Your Responsibilities Upon Joining
Develop and enhance the Gateway system, the gateway for ML services.
- Develop and operate a Gateway system based on FastAPI that handles enterprise-level LLM API requests.
- Design and implement authentication, routing, traffic control, fault isolation (Circuit Breaker, Fallback), large-scale TPS processing, and load balancing strategies from both application and infrastructure perspectives in the FastAPI-based Gateway application.
Manage and serve ML services.
- Directly operate a machine learning model serving system in a Kubernetes environment.
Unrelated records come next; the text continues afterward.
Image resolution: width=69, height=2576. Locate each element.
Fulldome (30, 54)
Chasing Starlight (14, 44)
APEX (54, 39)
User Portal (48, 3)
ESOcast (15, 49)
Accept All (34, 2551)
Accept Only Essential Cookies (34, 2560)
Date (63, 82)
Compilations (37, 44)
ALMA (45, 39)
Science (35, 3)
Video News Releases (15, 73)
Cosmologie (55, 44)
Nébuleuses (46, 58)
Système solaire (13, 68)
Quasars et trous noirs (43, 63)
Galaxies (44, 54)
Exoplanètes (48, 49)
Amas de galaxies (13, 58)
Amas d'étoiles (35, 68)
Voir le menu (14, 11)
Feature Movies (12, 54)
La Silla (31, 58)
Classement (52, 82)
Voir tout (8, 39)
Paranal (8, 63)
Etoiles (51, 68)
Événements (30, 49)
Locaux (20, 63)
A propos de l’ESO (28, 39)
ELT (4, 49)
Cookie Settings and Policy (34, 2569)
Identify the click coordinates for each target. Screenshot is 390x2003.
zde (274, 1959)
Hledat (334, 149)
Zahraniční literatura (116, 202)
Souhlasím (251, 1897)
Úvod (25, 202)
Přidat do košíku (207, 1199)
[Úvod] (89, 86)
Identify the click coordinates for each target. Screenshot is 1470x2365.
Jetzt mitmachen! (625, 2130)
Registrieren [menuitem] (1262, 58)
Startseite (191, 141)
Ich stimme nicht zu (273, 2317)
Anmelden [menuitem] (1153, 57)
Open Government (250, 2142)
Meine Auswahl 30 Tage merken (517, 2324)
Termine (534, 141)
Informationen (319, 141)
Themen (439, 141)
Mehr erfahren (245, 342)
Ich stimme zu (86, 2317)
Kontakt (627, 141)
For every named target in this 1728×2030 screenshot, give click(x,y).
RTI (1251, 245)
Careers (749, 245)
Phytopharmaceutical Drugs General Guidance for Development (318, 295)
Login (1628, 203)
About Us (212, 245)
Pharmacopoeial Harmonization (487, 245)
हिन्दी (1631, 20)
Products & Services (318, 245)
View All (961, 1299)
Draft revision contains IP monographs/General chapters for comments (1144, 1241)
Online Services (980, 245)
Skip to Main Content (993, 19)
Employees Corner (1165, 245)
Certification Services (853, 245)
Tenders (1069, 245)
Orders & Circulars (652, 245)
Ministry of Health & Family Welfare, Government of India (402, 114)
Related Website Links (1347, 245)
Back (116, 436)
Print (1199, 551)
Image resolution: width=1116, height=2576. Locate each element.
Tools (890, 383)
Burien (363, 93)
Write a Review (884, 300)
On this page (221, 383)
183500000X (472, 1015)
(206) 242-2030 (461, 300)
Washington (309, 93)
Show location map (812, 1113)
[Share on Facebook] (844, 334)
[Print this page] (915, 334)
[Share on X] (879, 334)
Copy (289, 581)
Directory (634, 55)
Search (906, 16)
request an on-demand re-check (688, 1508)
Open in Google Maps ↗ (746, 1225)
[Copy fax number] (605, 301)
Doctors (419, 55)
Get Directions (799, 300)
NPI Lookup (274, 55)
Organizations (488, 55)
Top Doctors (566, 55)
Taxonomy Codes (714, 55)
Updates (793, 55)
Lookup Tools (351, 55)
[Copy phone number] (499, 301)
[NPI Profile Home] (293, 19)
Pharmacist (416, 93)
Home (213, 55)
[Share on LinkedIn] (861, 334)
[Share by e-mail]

- Design and improve the LLM serving architecture to operate stably under large traffic conditions.
- Monitor latency, error rates, resource usage, and analyze and resolve operational issues for the models in service.
- Identify root causes of failures and implement structural improvements, including operational policies and architecture.
Develop and manage a common ML platform for the company.
- Develop and manage a common platform for efficiently operating the training and serving of internal ML/LLM models based on Kubeflow.
- Continuously monitor and optimize the performance and resources of workloads executed on the platform.
Build infrastructure for LLM-based services.
- Operate LLM services using various serving frameworks such as vLLM, SGLang, and Triton.
- Manage the environment to ensure stable operation of training and serving workloads on high-performance GPU clusters like H100/B300.
- Build and operate a large-scale data training environment for finance domain-specific LLMs.
We Are Looking for Candidates Who:
- Are proficient in one or more programming languages such as Python, Go, Java, or Kotlin, and have experience designing and developing API servers in production environments.
- Have experience developing or operating API Gateways (Nginx, Kong, etc.) or LLM Routers (LiteLLM, Envoy AI Gateway, etc.), with a background in handling high-volume traffic and incident response.
- Have experience operating serving logs and event pipelines integrated with Kafka, Elasticsearch, and Kibana.
- Have experience defining monitoring metrics for model serving and configuring and operating dashboards using Prometheus and Grafana.
- Have experience operating ML/LLM model serving using KServe, BentoML, vLLM, SGLang, etc.
- Have experience directly managing MLOps components (Kubeflow, KServe, Airflow, Argo CD, MLflow, etc.) in Kubernetes environments and debugging and resolving issues.
- Can design and apply long-term improvement plans through root cause analysis beyond short-term responses to issues that arise during service operations.
Additional Preferred Experience:
- Experience in related fields or technologies will be a plus.